ハリスが沈下するということは、元々そこにあった水を押しのけてハリスが沈下することになります。
よって、潮の流れがなくとも、ハリスに対してかなりの抵抗が生じることが推測されます。その結果仕掛けの沈下速度にブレーキがかかります。
そして、潮が流れるほどこの影響は大きくなると考えられます。
ハリスの抵抗を確認するいくつかの実験
場所は風呂場で行いました。浴槽に水を50cmほどためています。
実験1 ハリスが沈下速度に及ぼす影響
ハリス1.5号を1mほどとります。一方の端にG5(A)を打ち、25cmほど間をとってもう一つG5(B)を打ちます。
ここでは区別のために、それぞれのジンタンをAとBとします。実釣でいえばAはサシエ、Bは口ナマリに相当します。
そしてAとBの間のハリスをC(25cm程度)、B上のハリスをD(70cm程度)とします。
ハリス全体の表面張力を切った状態でAとBを同時に沈下させると、Bの方が沈下スピードが遅くAの方が早く着底します。
以下の図のとおりです。
AとBはともにG5です。にも関わらず、AとBでは沈下速度が異なります。

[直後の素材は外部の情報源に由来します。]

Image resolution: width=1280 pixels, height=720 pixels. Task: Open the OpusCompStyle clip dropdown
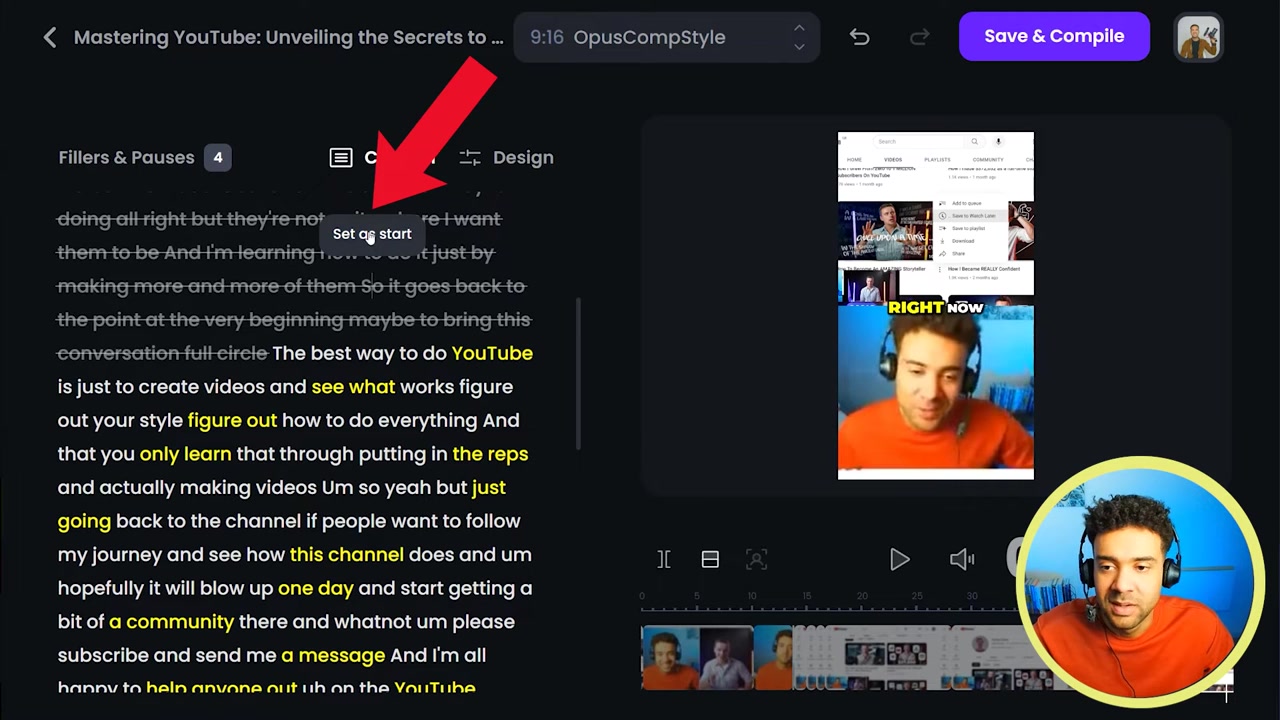[x=666, y=37]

やはり、B(実釣では口ナマリにあたる)はD部分のハリスに生じた抵抗によって沈下が遅れるようです。
BはD部分のハリスを引っ張りながら沈下するため、沈下速度にブレーキがかかるのでしょう。
ちなみにBの箇所に打ったジンタンをG3(0.25g)に変えても、A(0.16g)のほうが早く沈下します。
実験2 ネリエとジンタン5号の沈下比較
チヌ針短軸1号にネリエ(食い渋りイエロー)をつけ、ハリスを25cm程度とり、ハリスの端にG5を打ちます。

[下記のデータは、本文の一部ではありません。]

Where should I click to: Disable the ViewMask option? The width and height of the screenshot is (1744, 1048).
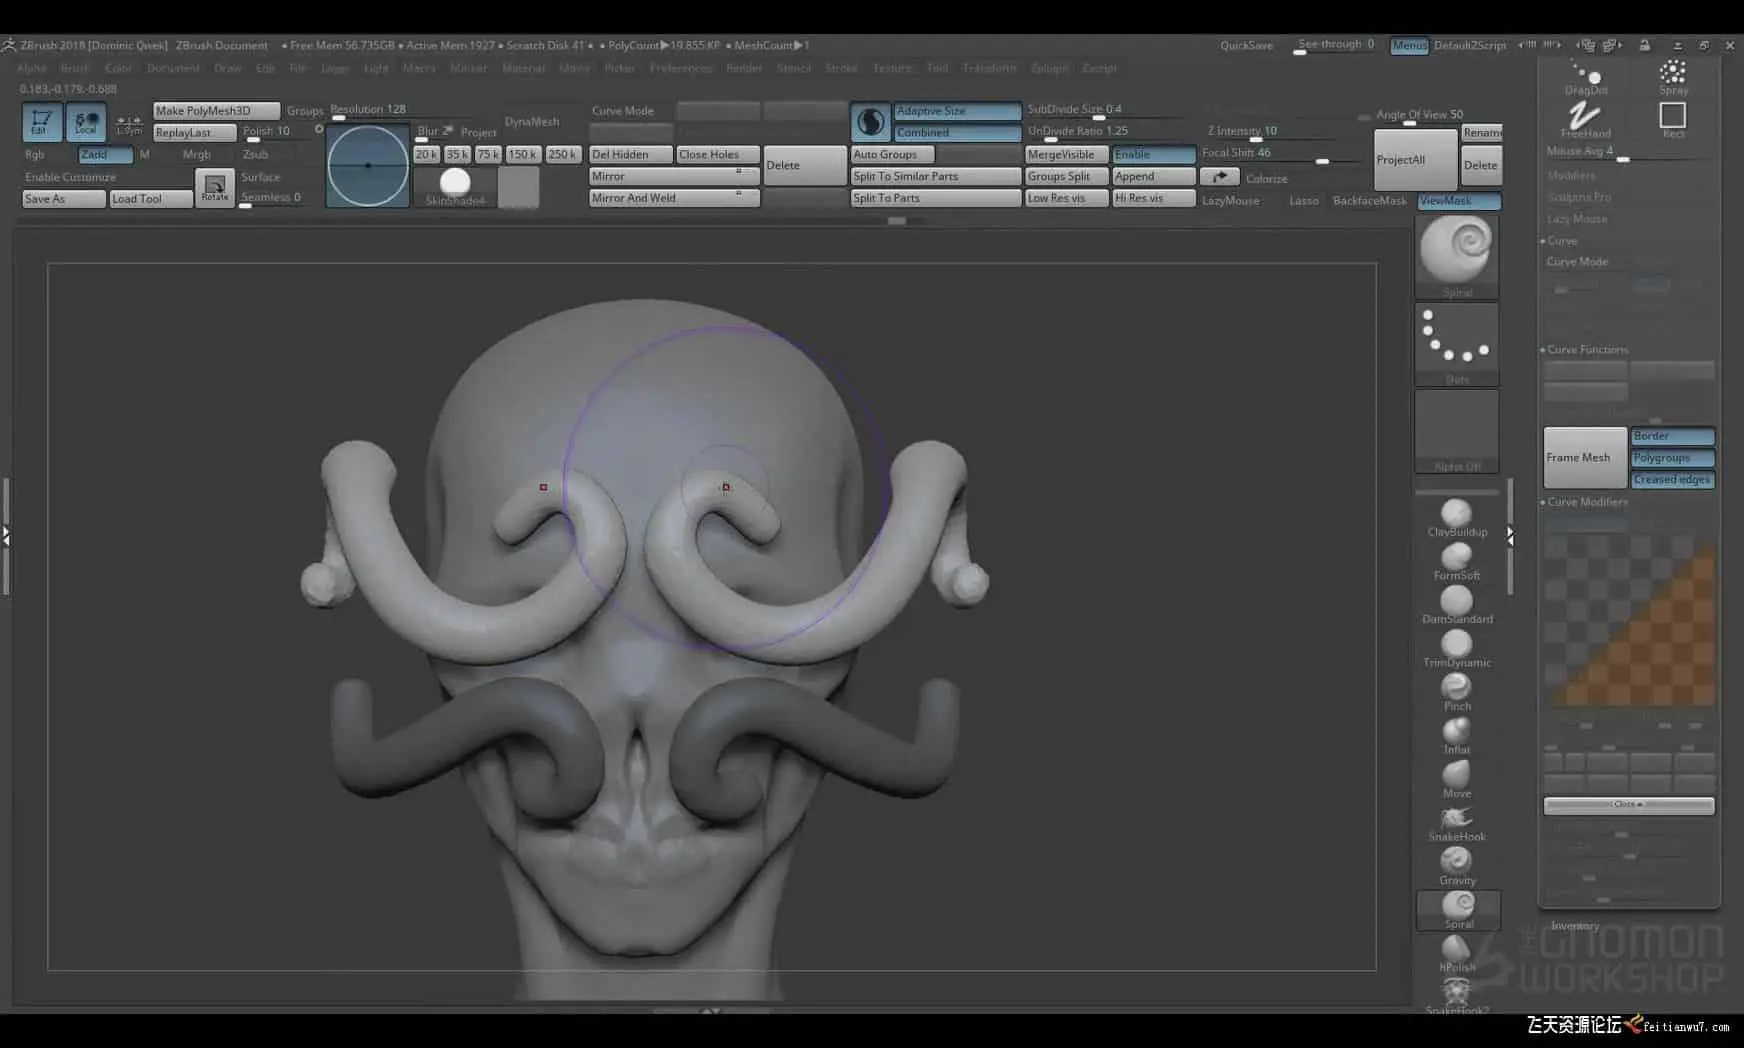coord(1458,201)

ハリスの端にネリエとG5がある状態です(実験1でいえばD部分のハリスがない状態)。
同時に沈下させると、ネリエの方がほんのわずかに遅れて着底します。
実験3 ネリエとジンタン5号にハリスが及ぼす影響
実験2のまま、ハリスだけ1mに変更します。実験1のD部分のハリスが実験2に加わった形です。

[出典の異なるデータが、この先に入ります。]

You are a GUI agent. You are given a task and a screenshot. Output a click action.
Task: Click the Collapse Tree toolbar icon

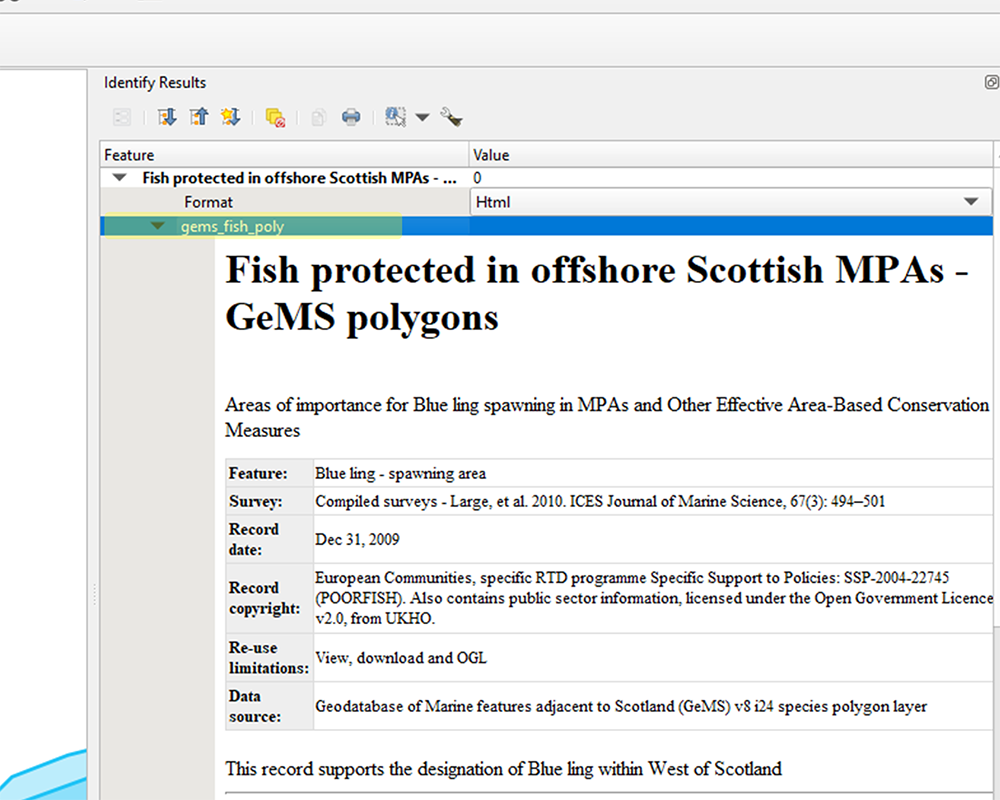click(x=199, y=118)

ハリス全体の表面張力を切り同時に沈下させると、ネリエとG5はほぼ同時の着底、もしくはネリエがわずかに先行して着底するようでした。
やはり、ここでもB部分の口ナマリは沈下が遅れています。
水深50cm程度での実験なので、差がしっかりでる前に着底しますが、5mなど水深がある場合ではもっと顕著な差となって現れると思います。